Ubuntu 11.04 and Unity – Awesome WM to the rescue


I do remember being ever-so excited about 11.04 coming out, and how completely unimpressed I was with Unity. My super fast PC (it particularly felt that way after coming to Ubuntu from Windows even though it’s a fairly average spec machine) was sluggish and annoying again. WTF was this about?

So I explored the world of Linux distros using a spare harddrive I had. I installed a few (I even did Linux From Scratch at one point) as I had done previously before I installed Wubi, and once again I was thrilled with Arch. I’d previously played with this on my wife’s original eeePC and was amazed how well it ran on there. I think I had Arch, with Openbox, Slim, and some minimal black/white icon theme. Much fun was had killing time getting that one going.

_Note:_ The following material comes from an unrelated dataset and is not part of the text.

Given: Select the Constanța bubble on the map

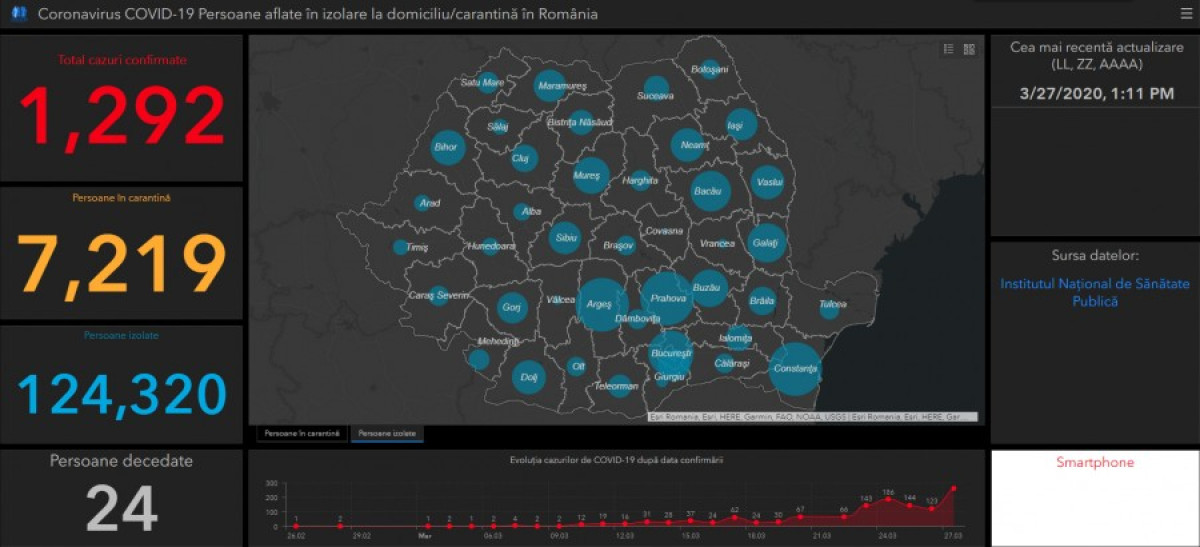Looking at the screenshot, I should click(795, 369).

But Arch had its flaws for me this time. It turned out my Skype webcam was not supported, and as I’d just upgraded it and use a lot for work and speaking with family, this was a bit crap. And I couldn’t get my printer working. Less important, but still annoying. I decided I couldn’t use Arch. But I needed to scrape off Unity.

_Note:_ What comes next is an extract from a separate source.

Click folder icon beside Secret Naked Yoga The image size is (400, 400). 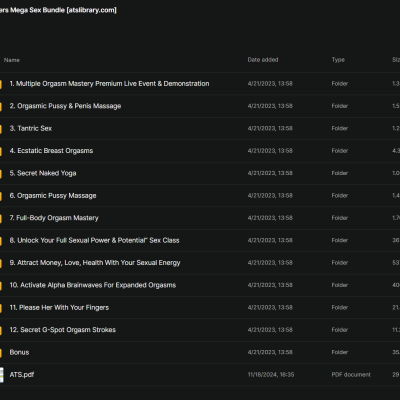1,173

In many ways, I like what Ubuntu has to offer. Mainly the hardware support and packaging. They’re not as up to date as some of the rolling distros (I tried Gentoo but really couldn’t take to it) but they’re pretty comprehensive. I don’t care about the politics and see the distro as GNU/Linux with a face on. And the face can be taken off. So that’s what I did.

Inspired by the Arch method of installation, i used the amd64 minimal install CD for Ubuntu for a parallel installation alongside the defunct, but still working, 32 bit system I’d had since the previous year (and prior to a system upgrade).

I’d also been playing with window managers to replace Unity, and after trying a few and being intrigued by tiling window managers, I’d installed AwesomeWM on the 32 bit install, and decided it was a keeper. This meant that the new install consisted of:

Install from CD
sudo apt-get update && sudo apt-get upgrade
sudo apt-get awesome

So all of the dependencies for X are pulled in, and pretty much nothing bloaty is included. It’s still quite a bit overweight – I remember wondering why I was downloading tens of drivers for video cards I didn’t have whereas Arch had downloaded about two. But I had to let Arch go and accepted that I could ignore their existence if they didn’t trouble me. and they haven’t.

So I have very little Gnome, no KDE (maybe a QT library or two by now), and no Unity. I installed Slim and blanked the theme so I’d have a login box, which was all very easy to do. I run a load of services at startup to get the dev environment running, and run a pretty standard HD – no SSD, though that is a possible plan for the future.

Some people seem to get obsessed with startup times. I turn the PC on and go make a cup of coffee. I don’t really care if it takes 5 seconds or 55 seconds as the coffee takes about 2 minutes. It boots quick enough, and my last dmesg entry is this.

[   12.096112] eth0: no IPv6 routers present

And it runs clean, and fast. that’s what matters to me.